昨年の参院選は「違憲状態」 一票の格差巡り最高裁判決

2014年11月26日16時45分

 「一票の格差」が最大4・77倍だった昨年7月の参院選をめぐり、二つの弁護士グループが「選挙区によって投票価値が異なるのは憲法違反だ」として選挙の無効を訴えた訴訟の上告審で、最高裁大法廷(裁判長・寺田逸郎長官)は26日、「違憲状態」とする判決を出した。選挙無効の請求は退けた。

 今回の判決で、衆参両院の選挙がそれぞれ2回連続して、最高裁から「違憲状態」と判断されたことになる。国会は両院の選挙制度について、さらなる是正を迫られることになった。

 最高裁は判決で、昨年の参院選について「違憲の問題が生じる著しい不平等状態にあった」とする一方で、「選挙までに定数を見直さなかったことが国会の裁量を超えるとは言えない」と判断した。

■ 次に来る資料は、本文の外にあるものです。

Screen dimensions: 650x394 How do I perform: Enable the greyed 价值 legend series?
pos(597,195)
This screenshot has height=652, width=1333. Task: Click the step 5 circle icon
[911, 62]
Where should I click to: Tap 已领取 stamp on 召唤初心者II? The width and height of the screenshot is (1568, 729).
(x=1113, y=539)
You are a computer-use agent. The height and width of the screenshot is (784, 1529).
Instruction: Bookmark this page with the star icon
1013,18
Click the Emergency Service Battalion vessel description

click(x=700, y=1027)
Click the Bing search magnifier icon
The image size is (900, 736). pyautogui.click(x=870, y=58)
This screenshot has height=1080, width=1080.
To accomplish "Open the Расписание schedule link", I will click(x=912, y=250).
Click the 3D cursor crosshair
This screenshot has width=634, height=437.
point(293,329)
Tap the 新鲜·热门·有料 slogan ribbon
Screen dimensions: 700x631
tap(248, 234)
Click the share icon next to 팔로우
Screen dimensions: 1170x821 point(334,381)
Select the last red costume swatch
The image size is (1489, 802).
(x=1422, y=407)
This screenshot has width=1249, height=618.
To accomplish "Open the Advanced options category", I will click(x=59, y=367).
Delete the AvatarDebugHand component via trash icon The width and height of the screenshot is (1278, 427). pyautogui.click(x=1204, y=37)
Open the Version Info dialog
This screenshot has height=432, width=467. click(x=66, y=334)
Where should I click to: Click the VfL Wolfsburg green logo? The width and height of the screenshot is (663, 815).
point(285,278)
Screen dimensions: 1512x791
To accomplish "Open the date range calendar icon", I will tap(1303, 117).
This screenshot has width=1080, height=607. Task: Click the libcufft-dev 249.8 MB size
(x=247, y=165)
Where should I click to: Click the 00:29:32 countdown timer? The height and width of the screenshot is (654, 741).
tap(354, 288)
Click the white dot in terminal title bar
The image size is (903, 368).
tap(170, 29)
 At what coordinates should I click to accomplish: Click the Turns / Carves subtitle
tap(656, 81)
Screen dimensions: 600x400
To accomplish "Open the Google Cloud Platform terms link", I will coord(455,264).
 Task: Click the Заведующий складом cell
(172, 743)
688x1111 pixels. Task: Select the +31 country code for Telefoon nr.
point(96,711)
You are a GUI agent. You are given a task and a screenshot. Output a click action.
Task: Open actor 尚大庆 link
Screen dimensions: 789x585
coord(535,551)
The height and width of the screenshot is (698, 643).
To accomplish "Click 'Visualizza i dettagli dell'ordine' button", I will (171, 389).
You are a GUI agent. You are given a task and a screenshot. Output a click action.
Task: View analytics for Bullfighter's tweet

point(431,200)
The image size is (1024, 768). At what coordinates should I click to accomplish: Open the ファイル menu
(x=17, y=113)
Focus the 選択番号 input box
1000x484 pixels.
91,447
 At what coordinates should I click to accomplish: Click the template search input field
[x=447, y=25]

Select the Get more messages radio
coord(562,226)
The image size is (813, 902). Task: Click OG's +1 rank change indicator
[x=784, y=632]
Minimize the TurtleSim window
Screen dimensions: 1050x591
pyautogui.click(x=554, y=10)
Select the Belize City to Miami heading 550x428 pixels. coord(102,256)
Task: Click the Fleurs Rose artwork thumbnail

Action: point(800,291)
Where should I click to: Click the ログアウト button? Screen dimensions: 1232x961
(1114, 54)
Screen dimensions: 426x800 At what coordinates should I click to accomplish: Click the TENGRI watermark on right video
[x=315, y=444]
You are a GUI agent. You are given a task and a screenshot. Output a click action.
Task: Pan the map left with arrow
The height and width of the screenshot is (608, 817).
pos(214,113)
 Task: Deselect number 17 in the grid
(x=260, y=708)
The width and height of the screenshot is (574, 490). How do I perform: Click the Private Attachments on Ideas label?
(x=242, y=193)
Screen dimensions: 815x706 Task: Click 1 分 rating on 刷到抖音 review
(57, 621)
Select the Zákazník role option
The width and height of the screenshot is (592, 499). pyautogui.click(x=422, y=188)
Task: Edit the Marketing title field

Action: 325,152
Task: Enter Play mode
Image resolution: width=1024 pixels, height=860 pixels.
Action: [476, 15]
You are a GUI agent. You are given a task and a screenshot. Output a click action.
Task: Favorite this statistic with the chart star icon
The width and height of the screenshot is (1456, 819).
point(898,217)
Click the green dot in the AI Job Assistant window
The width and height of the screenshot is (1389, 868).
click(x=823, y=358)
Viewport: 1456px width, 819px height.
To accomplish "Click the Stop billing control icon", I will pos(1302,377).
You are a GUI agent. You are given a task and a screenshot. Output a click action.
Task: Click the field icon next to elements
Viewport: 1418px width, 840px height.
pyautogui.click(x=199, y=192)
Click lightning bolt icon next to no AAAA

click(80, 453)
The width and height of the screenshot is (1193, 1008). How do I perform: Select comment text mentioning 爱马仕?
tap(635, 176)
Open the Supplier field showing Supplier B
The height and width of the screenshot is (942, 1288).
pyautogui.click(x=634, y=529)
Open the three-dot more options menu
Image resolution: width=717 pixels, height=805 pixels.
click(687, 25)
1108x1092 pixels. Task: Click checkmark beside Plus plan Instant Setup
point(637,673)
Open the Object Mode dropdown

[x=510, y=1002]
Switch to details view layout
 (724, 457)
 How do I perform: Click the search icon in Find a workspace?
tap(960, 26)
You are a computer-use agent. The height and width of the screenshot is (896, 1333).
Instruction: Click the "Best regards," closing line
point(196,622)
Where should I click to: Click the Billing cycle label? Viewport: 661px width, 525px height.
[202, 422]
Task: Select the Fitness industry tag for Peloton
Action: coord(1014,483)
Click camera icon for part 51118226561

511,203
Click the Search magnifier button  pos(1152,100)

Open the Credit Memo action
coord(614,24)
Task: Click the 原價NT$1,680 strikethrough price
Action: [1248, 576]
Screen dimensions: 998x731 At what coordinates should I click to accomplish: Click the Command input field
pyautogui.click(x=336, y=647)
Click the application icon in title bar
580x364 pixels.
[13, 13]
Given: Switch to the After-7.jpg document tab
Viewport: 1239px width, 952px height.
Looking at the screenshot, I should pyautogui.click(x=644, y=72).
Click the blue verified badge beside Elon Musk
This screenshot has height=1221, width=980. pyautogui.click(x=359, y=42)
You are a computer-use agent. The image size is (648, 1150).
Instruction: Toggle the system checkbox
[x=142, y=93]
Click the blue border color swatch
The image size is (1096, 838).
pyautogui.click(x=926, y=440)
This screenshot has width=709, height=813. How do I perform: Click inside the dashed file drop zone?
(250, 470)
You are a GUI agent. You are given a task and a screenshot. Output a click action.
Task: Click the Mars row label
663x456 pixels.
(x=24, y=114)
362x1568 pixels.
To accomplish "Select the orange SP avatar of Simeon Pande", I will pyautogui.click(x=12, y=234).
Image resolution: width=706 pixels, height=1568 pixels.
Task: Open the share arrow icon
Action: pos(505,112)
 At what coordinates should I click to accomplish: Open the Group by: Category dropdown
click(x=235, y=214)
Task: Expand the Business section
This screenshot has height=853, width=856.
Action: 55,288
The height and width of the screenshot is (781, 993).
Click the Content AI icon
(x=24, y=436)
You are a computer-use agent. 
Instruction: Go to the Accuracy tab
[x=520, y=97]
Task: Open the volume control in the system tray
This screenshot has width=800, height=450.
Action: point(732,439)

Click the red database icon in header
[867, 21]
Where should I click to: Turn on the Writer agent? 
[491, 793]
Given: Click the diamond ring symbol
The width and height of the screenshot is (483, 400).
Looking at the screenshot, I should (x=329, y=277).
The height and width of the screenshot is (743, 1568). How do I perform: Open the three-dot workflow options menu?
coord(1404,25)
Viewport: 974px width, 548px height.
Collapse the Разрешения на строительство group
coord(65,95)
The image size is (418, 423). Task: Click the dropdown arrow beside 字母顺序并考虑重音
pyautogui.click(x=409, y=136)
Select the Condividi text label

 最高裁はこれまで、2007年の参院選について「合憲」としながら、「格差を大幅に縮小するためには現行制度の仕組み自体の見直しが必要」と指摘。続く10年の参院選については、「一部の定数を増減するにとどまらず、都道府県を選挙区とする方式を改めるなどの立法措置を講ずるべきだ」とし、「違憲状態」と踏み込んだ。

 国会はその後、選挙区を「4増4減」し、格差を若干縮めて昨年7月の参院選を実施したが、都道府県単位の選挙区はそのままの形で残されている。